Quant aux arabes, l’histoire de leur langue; vielle de milliers d’années, est des plus compliquée, de par les nombreuses péripéties qu’elle avait connues. Parlée au départ seulement dans les frontières de la péninsule arabique, c’est l’Islam qui la portera aux frontières perses et romaines d’Asie Mineure au nord, et jusqu’à la côte océanique, en Afrique du nord, à l’ouest.
Par Léa ASSIR | 08/06/2012
Jamais écrire en français n’aurait dû poser problème. Et pourtant, me voici, libanaise inquiète du déclin de la langue arabe, incapable d’écrire en arabe. Cette situation reflète pourtant parfaitement le problème auquel cette langue fait face aujourd’hui au pays du Cèdre.

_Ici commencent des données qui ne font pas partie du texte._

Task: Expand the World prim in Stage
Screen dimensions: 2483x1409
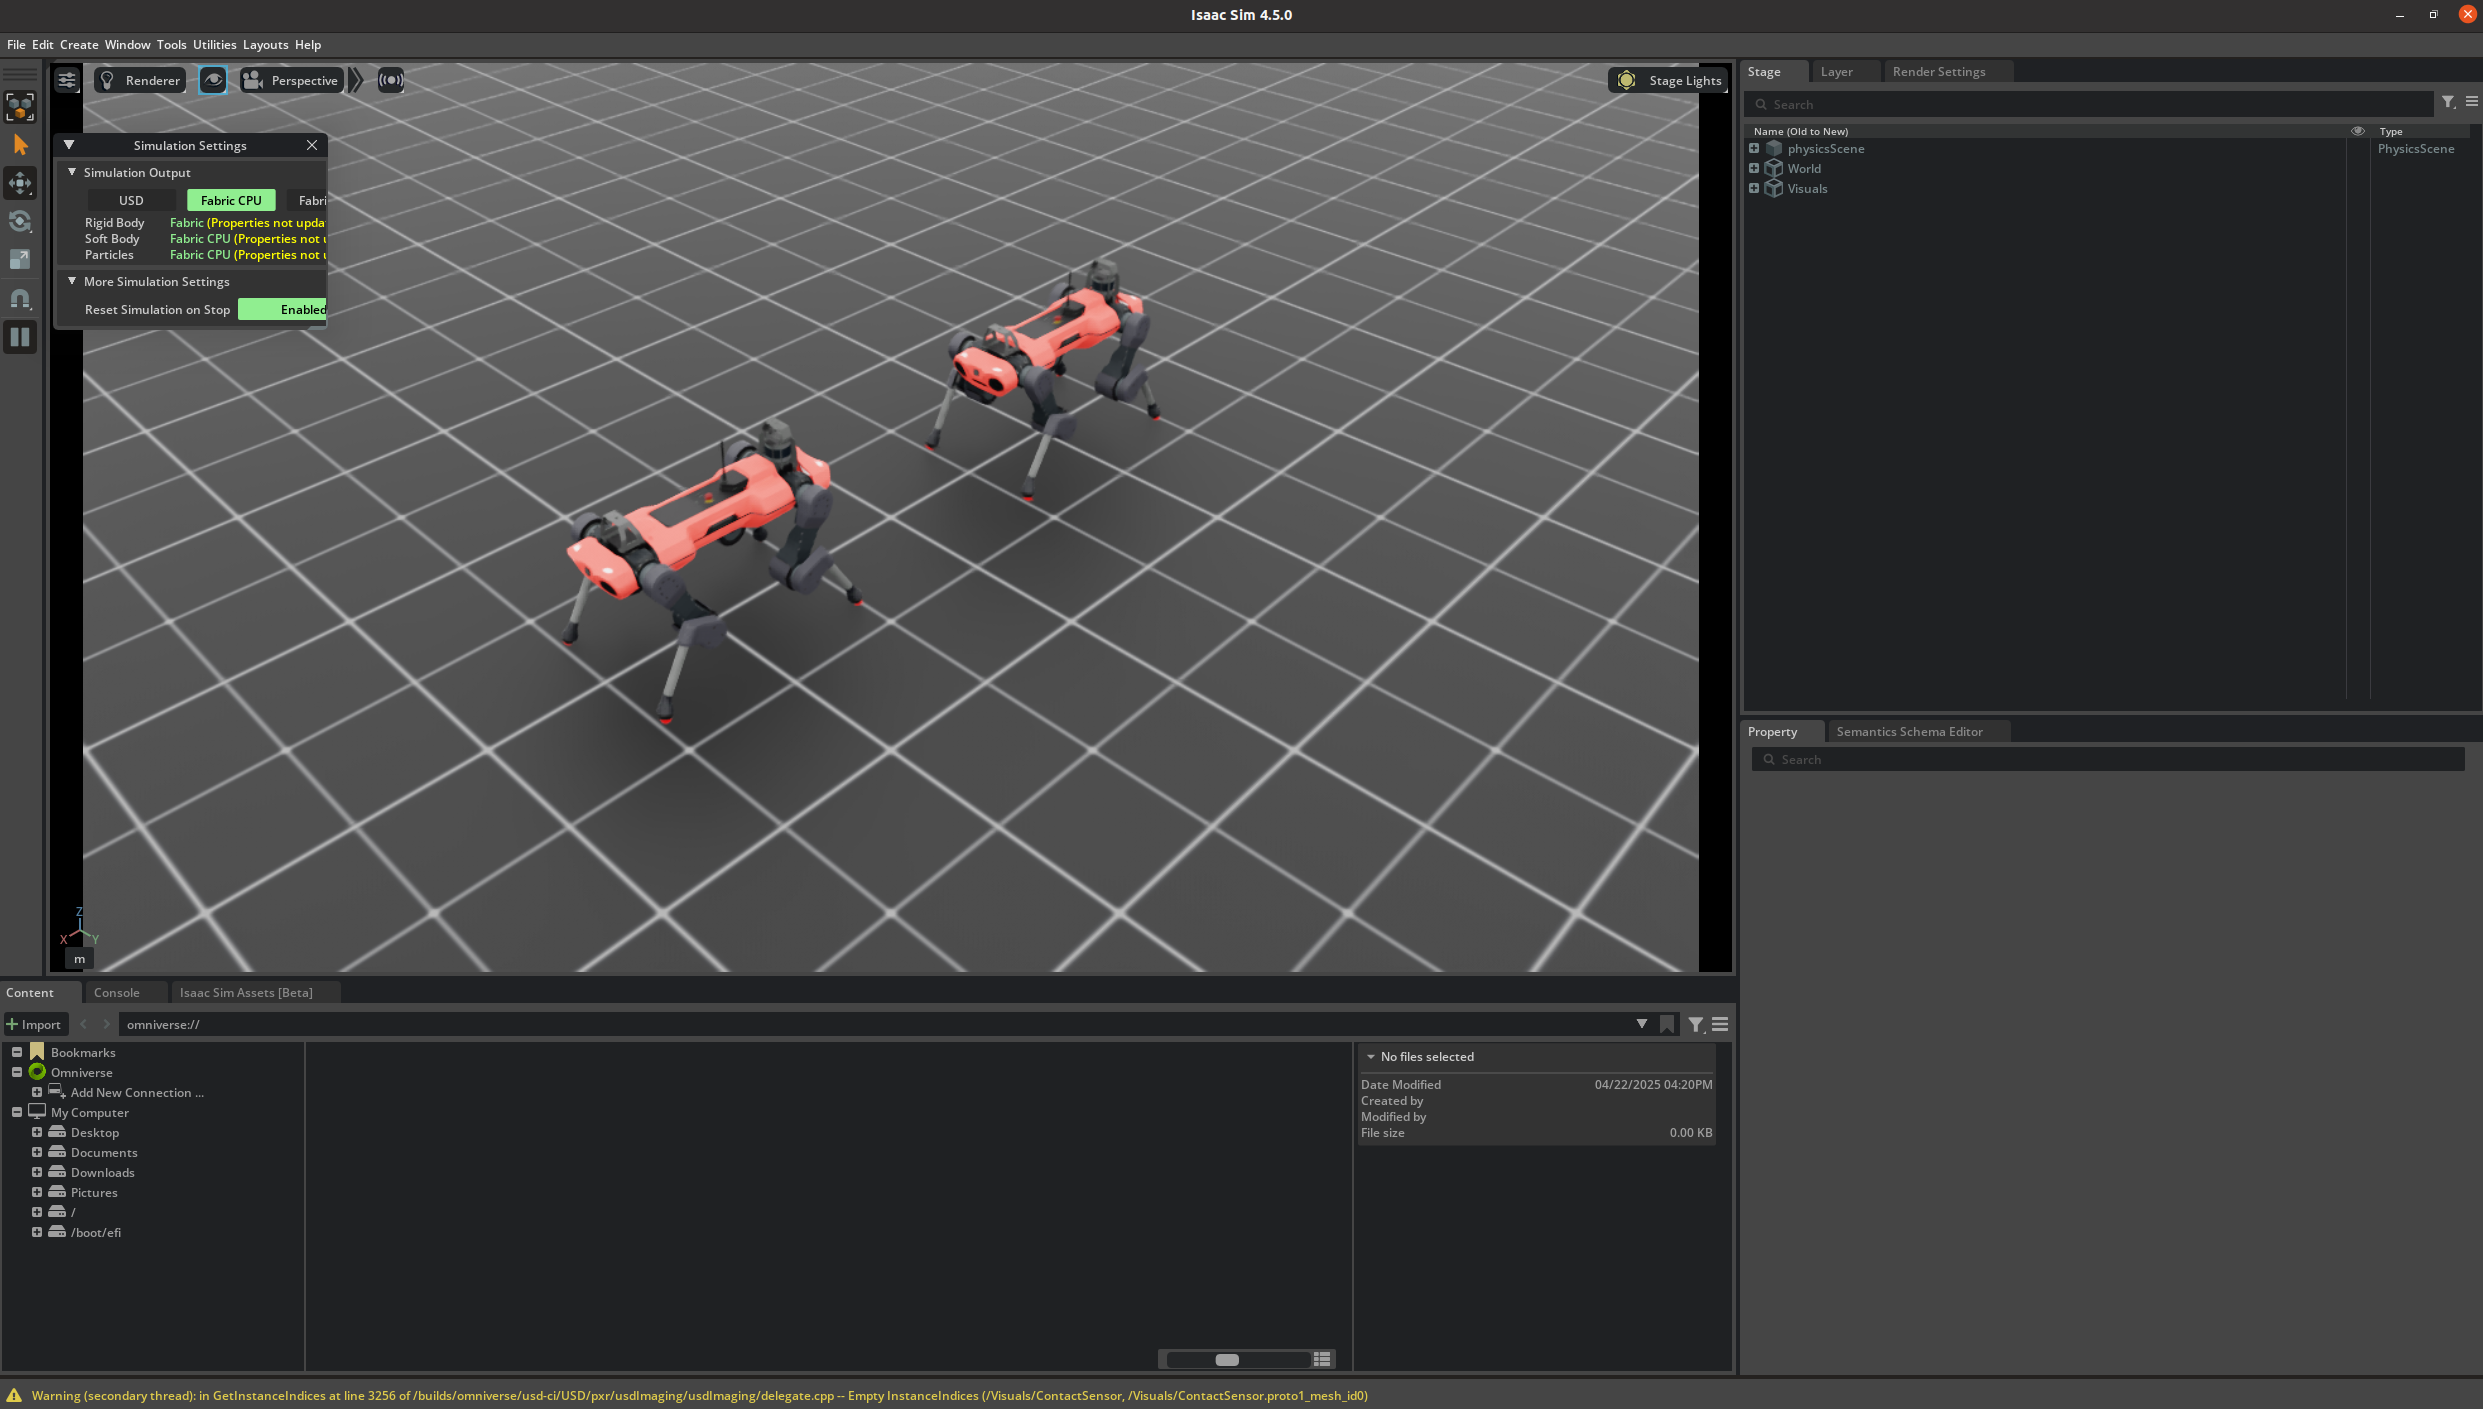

À l’image de cette constellation de communautés qu’est le Liban, les Libanais s’expriment dans un dialecte lui-même composé de plusieurs langues, à savoir l’arabe agrémenté de français et d’anglais. Cet amalgame linguistique n’est pas une nouveauté au Liban où la fameuse expression « Hi, kifak, ça va ? » est tellement typique qu’elle est désormais imprimée sur les tee-shirts souvenirs. Aujourd’hui toutefois, le français et surtout l’anglais font de plus en plus d’ombre à l’arabe, tout particulièrement chez les jeunes des classes aisées.

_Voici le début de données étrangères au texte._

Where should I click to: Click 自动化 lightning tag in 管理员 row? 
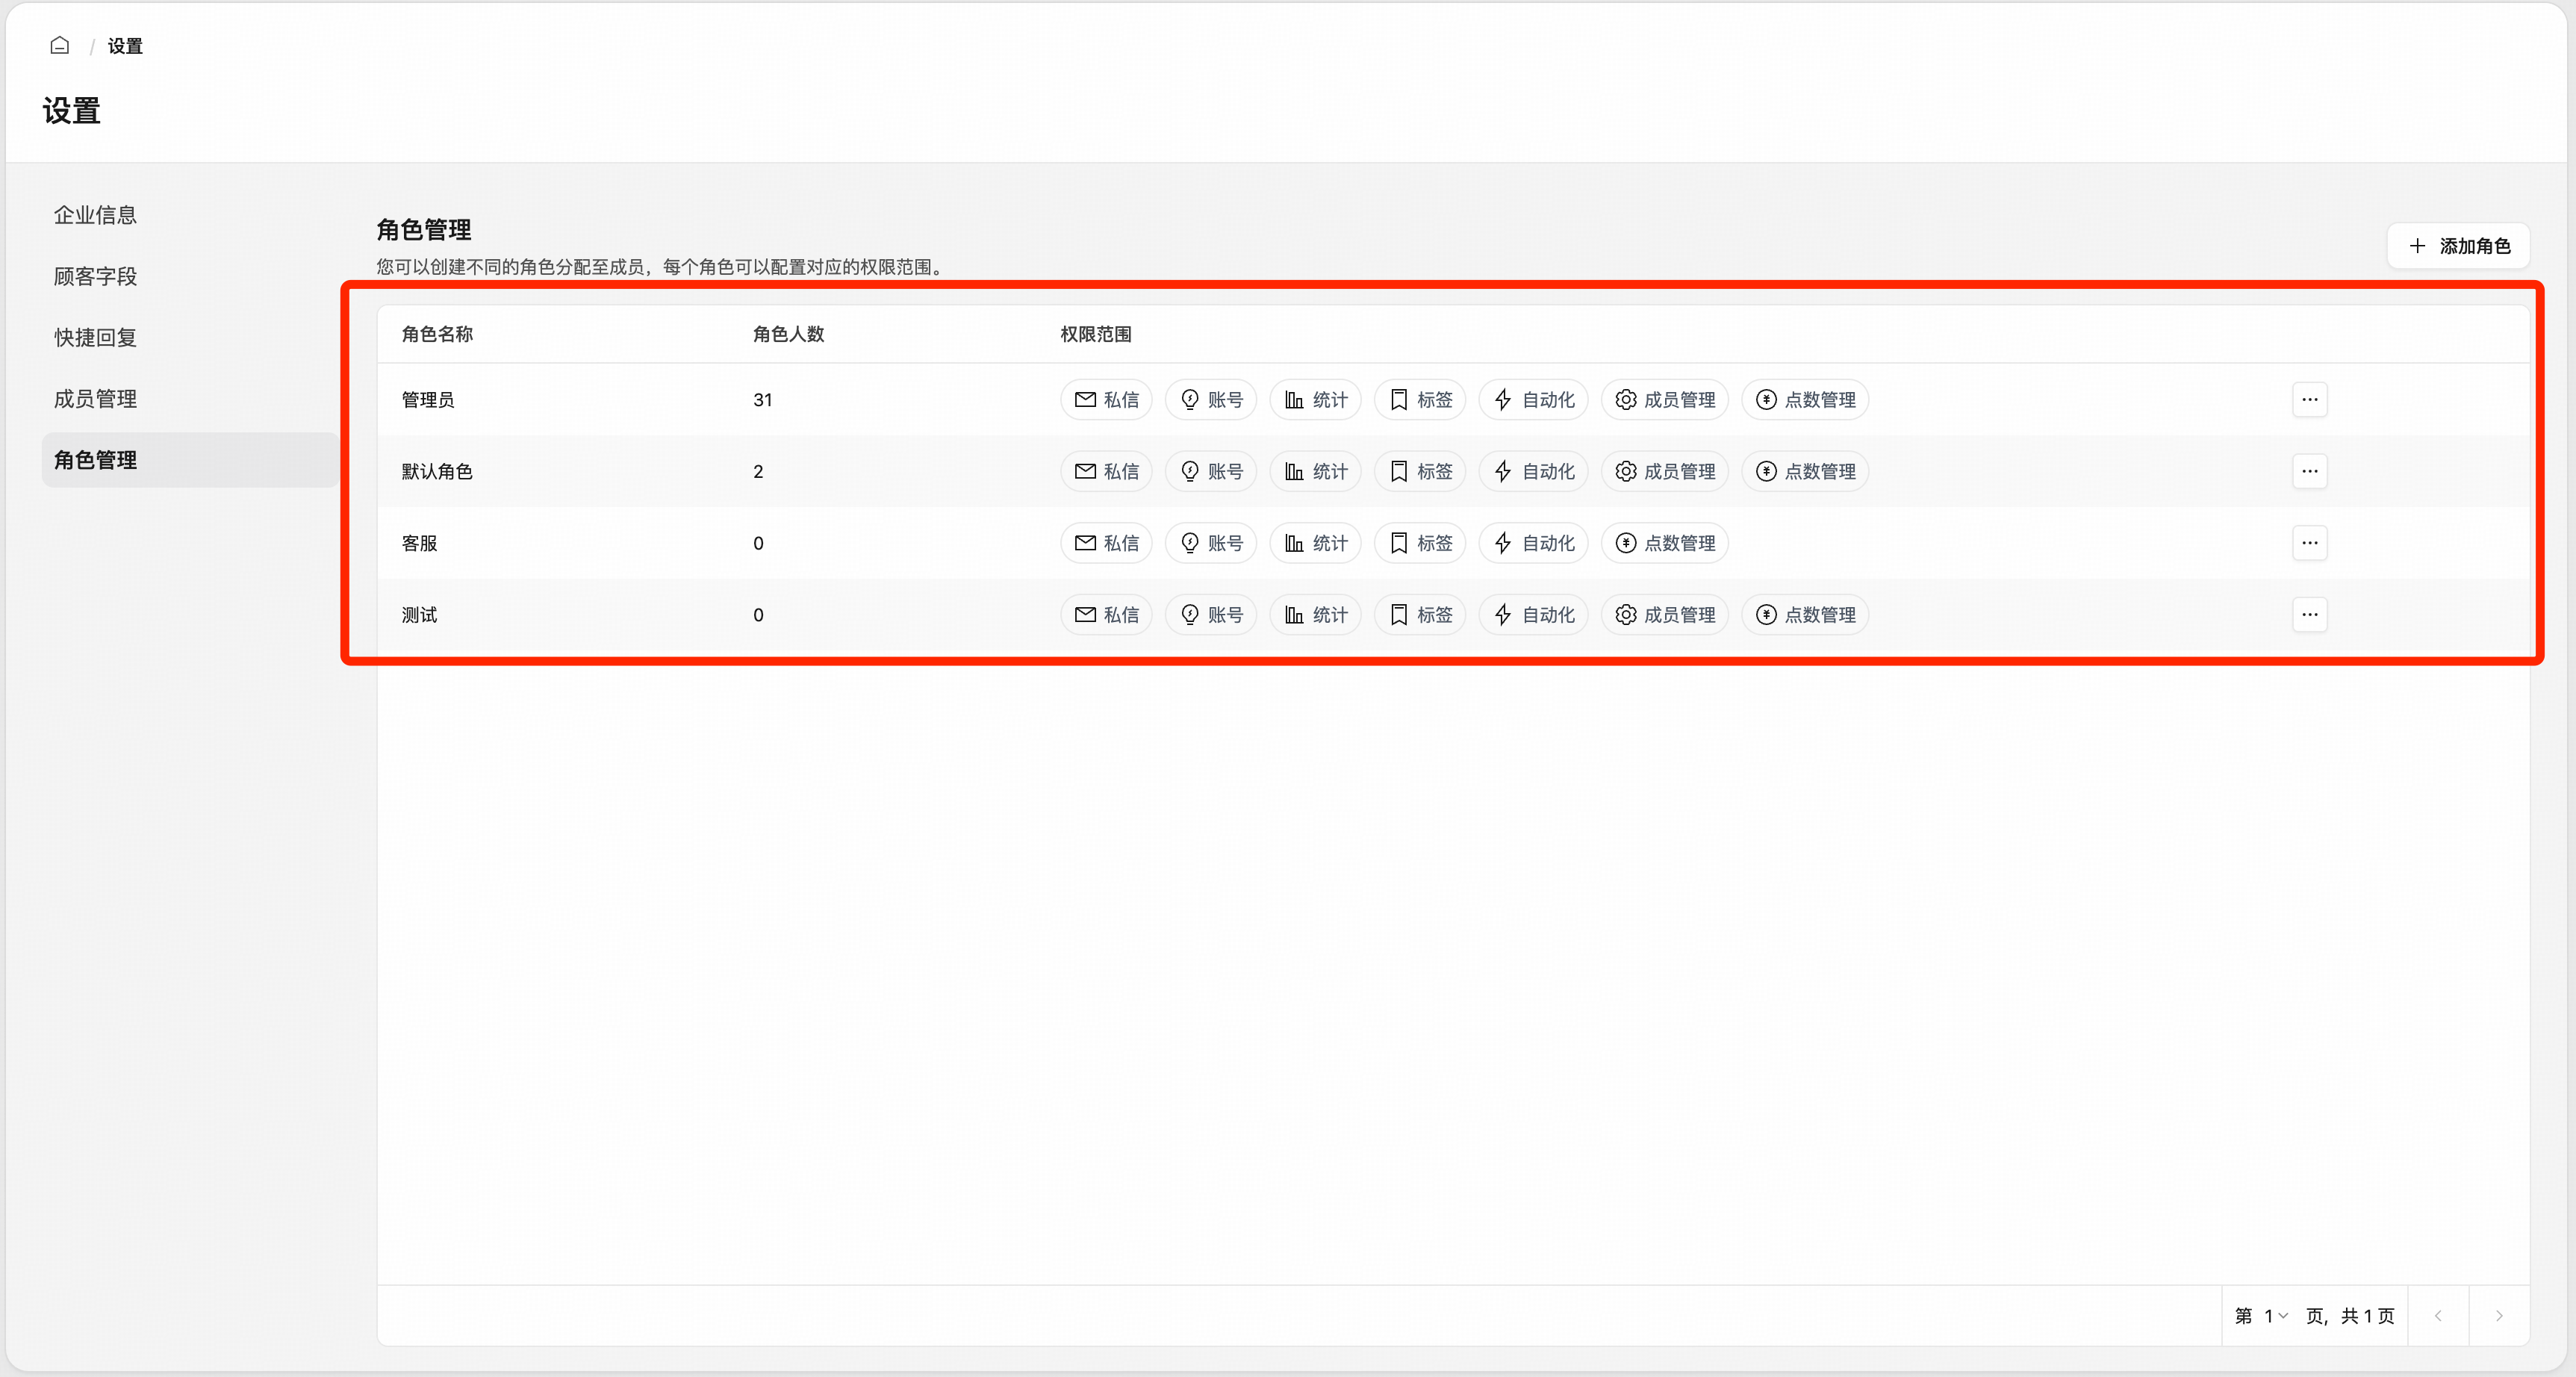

Ce phénomène découle de nombreux facteurs, parmi lesquels la méthode d’enseignement de l’arabe, qui semble favoriser la mémorisation au détriment du raisonnement, rendant la relation des élèves à la langue fastidieuse et rebutante. À la question de savoir s’ils aimaient les cours d’arabe, Philippe Saliba, ancien élève du Grand Lycée franco-libanais, et Arine Baghdoyan, ancienne élève du Collège arménien évangélique (AEC), ont la même réaction : un rire suivi d’un simple « non. » Pour Saliba, le brevet libanais se résume en quatre mots : « Tu retiens, tu recraches. » Baghdoyan s’explique : « La façon dont l’arabe est présenté aux Libanais est la pire méthode. La seule capacité que l’on développe est la mémorisation. » Pour Sara Ammar pourtant, enseignante d’arabe au Collège protestant français, le problème n’est pas propre au Liban. « Les autres pays arabes ont le même problème. Nous manquons de matériel pédagogique moderne et interactif pour enseigner l’arabe », dit-elle.
Trois cas de figure permettent une dispense du programme libanais : ne pas avoir la nationalité libanaise, avoir une autre nationalité en plus de la libanaise ou ne posséder que la nationalité libanaise mais avoir suivi un programme à l’étranger pendant au moins trois ans. Un élève libano-syrien par exemple peut donc légalement être dispensé du programme libanais, et donc d’arabe. En 2011, 4 539 demandes de dispense ont été adressées au ministère de l’Éducation et de l’Enseignement supérieur, dont 73 % pour le programme américain et 27 % pour le programme français. Parmi ces demandes, presque autant provenait de Libanais (45 %) que de non-Libanais (55 %).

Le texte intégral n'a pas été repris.